Goal of the exercise →
Copy the lines below word for word.

********************

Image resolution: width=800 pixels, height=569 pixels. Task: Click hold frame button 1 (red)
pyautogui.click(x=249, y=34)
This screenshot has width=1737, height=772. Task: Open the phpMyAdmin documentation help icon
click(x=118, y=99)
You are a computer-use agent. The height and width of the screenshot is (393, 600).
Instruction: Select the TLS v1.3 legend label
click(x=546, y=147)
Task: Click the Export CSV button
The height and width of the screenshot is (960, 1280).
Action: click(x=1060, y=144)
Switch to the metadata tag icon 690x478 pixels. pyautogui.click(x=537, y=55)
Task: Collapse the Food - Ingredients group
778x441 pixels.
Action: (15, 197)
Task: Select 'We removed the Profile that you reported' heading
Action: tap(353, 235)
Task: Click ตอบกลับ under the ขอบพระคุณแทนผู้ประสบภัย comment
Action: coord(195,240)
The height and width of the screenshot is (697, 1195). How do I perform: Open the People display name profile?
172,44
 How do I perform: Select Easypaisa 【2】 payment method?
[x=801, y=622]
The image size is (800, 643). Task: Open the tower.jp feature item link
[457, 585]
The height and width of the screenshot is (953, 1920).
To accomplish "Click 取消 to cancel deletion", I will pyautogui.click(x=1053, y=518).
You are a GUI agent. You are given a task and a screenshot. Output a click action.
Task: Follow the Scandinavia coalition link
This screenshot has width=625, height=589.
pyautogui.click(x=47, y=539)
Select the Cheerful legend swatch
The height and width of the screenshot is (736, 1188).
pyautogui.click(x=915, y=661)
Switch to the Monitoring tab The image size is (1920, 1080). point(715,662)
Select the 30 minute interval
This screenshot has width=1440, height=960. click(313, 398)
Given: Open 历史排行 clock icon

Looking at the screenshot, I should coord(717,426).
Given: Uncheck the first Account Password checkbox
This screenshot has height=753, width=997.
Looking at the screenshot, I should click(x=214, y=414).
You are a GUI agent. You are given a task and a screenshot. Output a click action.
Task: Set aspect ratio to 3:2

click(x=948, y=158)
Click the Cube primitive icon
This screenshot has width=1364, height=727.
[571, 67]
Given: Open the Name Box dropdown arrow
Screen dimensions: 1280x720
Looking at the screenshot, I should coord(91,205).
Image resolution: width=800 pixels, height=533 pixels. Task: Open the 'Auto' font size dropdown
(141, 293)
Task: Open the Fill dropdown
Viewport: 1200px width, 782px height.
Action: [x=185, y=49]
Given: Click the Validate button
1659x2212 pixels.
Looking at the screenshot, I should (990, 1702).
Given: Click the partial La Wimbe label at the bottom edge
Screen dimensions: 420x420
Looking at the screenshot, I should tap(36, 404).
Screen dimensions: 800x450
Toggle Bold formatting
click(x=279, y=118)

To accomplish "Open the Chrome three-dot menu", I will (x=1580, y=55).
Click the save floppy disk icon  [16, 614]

********************

Task result →
Image resolution: width=800 pixels, height=569 pixels. Task: Click hold frame button 1 (red)
pyautogui.click(x=249, y=34)
This screenshot has width=1737, height=772. Task: Open the phpMyAdmin documentation help icon
click(x=118, y=99)
You are a computer-use agent. The height and width of the screenshot is (393, 600).
Instruction: Select the TLS v1.3 legend label
click(x=546, y=147)
Task: Click the Export CSV button
The height and width of the screenshot is (960, 1280).
Action: click(x=1060, y=144)
Switch to the metadata tag icon 690x478 pixels. pyautogui.click(x=537, y=55)
Task: Collapse the Food - Ingredients group
778x441 pixels.
Action: (15, 197)
Task: Select 'We removed the Profile that you reported' heading
Action: tap(353, 235)
Task: Click ตอบกลับ under the ขอบพระคุณแทนผู้ประสบภัย comment
Action: coord(195,240)
The height and width of the screenshot is (697, 1195). How do I perform: Open the People display name profile?
172,44
 How do I perform: Select Easypaisa 【2】 payment method?
[x=801, y=622]
The image size is (800, 643). Task: Open the tower.jp feature item link
[457, 585]
The height and width of the screenshot is (953, 1920).
To accomplish "Click 取消 to cancel deletion", I will pyautogui.click(x=1053, y=518).
You are a GUI agent. You are given a task and a screenshot. Output a click action.
Task: Follow the Scandinavia coalition link
This screenshot has width=625, height=589.
pyautogui.click(x=47, y=539)
Select the Cheerful legend swatch
The height and width of the screenshot is (736, 1188).
pyautogui.click(x=915, y=661)
Switch to the Monitoring tab The image size is (1920, 1080). point(715,662)
Select the 30 minute interval
This screenshot has width=1440, height=960. click(313, 398)
Given: Open 历史排行 clock icon

Looking at the screenshot, I should coord(717,426).
Given: Uncheck the first Account Password checkbox
This screenshot has height=753, width=997.
Looking at the screenshot, I should click(x=214, y=414).
You are a GUI agent. You are given a task and a screenshot. Output a click action.
Task: Set aspect ratio to 3:2

click(x=948, y=158)
Click the Cube primitive icon
This screenshot has width=1364, height=727.
[571, 67]
Given: Open the Name Box dropdown arrow
Screen dimensions: 1280x720
Looking at the screenshot, I should coord(91,205).
Image resolution: width=800 pixels, height=533 pixels. Task: Open the 'Auto' font size dropdown
(141, 293)
Task: Open the Fill dropdown
Viewport: 1200px width, 782px height.
Action: [x=185, y=49]
Given: Click the Validate button
1659x2212 pixels.
Looking at the screenshot, I should (990, 1702).
Given: Click the partial La Wimbe label at the bottom edge
Screen dimensions: 420x420
Looking at the screenshot, I should tap(36, 404).
Screen dimensions: 800x450
Toggle Bold formatting
click(x=279, y=118)

To accomplish "Open the Chrome three-dot menu", I will (x=1580, y=55).
Click the save floppy disk icon  [16, 614]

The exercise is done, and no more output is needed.